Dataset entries
__________
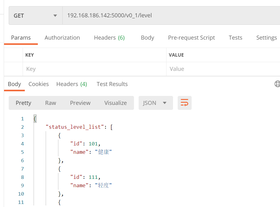Show the response Cookies tab
Viewport: 280px width, 207px height.
38,84
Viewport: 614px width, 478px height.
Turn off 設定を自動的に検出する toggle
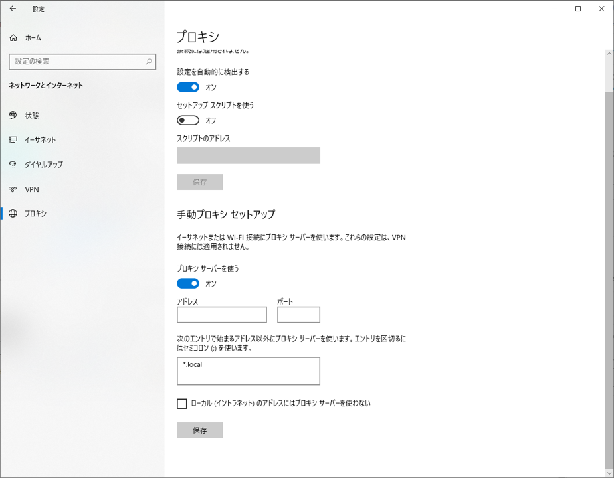[188, 87]
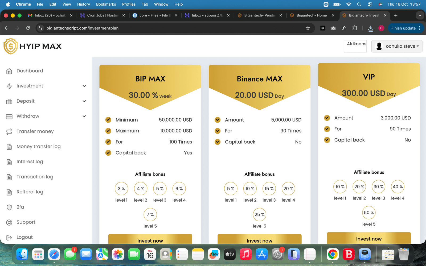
__________
• _PROBLEM DESCRIPTION_
The required output is an exact copy of the lines from the one with "Viewport: 614px width, 478px height." through the final line of the data above, with pictures removed.

• _SOLVED PROBLEM_
Viewport: 614px width, 478px height.
Turn off 設定を自動的に検出する toggle
[188, 87]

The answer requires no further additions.